Tasks for this exercise
#1 Name every geographical place mentioned in the passage on the correspondence.
#2 Using the passage on the correspondence, answer these questions:
(a) By how many years was he her senior?
(b) Who edited My Faraway One?
(c) Where do the footnotes lie?
#3 Render this sentence from the passage on the correspondence into Spanish: "Well produced, and keenly priced, this volume also gains from concise footnotes."

-------- Reading text

Their passion extended to sharing that Byronic penchant for a frequent dash, a paramount punctuation mark redolent of their restless appetite for the terrain around them. Each day brought new discovery. She regaled him with descriptions of Wisconsin, Texas and, above all, the New Mexico known by DH Lawrence. He was as attuned to the vistas that comprise Manhattan, albeit with excursions to his cherished Lake George. It was there, amid late-summer thunder and lightning, that he, 23 years her senior, took the 31-year-old's virginity in 1918.
That event was to be regularly revisited in his letters to her; and her description was as unbuttoned as his. Whatever her floral subjects, she was now no blushing violet. Indeed, the sexual stamen is a familiar feature of her work. Some have almost derided this correspondence as semi-crazed, a torrent. If taken steadily, however, the 800 large pages of My Faraway One (edited by Sarah Greenough, with a second volume to follow) are an absorbing example of the way artistic order emerges from quotidian chaos.
She writes of somebody washing up at a sink, "I always wanted to write monotonous noises like that, and I don't know how to write anything". Yet she had done so in that very paragraph, as she does across this fascinating, highly populated volume. It is full of sound, not least from Stieglitz's attempts to capture the plosives of a kiss to his remarking "– Georgia O'Keeffe – it's like a very beautiful folk melody – the sound. Georgia O'Keeffe." Add her middle name – Totto – and it might have a dash of Schoenberg.
Well produced, and keenly priced, this volume also gains from concise footnotes. As they should, they lie at the bottom of the page rather than forced into that current, misbegotten vogue for fractured narrative that is the "life in letters".

----------------
-------- Data extract

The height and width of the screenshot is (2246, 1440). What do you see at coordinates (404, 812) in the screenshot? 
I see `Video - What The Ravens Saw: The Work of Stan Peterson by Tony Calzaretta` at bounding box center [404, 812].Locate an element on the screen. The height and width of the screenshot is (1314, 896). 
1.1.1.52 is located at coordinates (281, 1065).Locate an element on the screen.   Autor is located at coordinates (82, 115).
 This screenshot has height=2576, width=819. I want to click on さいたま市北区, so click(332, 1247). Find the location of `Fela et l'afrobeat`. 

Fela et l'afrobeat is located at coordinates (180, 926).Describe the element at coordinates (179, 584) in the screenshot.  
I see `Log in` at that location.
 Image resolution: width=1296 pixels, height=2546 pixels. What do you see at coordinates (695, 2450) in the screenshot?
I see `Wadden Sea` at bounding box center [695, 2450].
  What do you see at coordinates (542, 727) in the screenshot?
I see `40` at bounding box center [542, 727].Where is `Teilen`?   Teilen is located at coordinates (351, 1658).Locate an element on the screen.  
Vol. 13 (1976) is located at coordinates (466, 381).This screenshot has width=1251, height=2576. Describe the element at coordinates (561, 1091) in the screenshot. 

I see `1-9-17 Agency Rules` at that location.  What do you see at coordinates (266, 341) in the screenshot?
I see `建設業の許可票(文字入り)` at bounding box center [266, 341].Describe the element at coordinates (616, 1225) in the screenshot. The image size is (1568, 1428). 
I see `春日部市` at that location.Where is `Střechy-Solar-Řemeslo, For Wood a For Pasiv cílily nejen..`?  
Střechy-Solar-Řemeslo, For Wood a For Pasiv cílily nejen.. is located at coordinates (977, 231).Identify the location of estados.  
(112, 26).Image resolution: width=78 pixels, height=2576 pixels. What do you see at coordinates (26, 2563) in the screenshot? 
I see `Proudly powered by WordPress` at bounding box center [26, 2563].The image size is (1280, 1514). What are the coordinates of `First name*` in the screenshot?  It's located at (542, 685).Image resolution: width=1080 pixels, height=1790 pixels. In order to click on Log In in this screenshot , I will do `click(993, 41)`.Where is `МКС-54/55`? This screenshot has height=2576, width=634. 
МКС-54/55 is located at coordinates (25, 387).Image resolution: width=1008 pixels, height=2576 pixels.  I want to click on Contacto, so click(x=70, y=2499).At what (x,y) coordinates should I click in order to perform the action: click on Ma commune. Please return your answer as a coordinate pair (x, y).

----------------

Replies
#1 Wisconsin, Texas, New Mexico, Manhattan, Lake George

#2
(a) 23 years
(b) Sarah Greenough
(c) At the bottom of the page

#3 Bien producido y a un precio ajustado, este volumen también se beneficia de unas notas a pie de página concisas.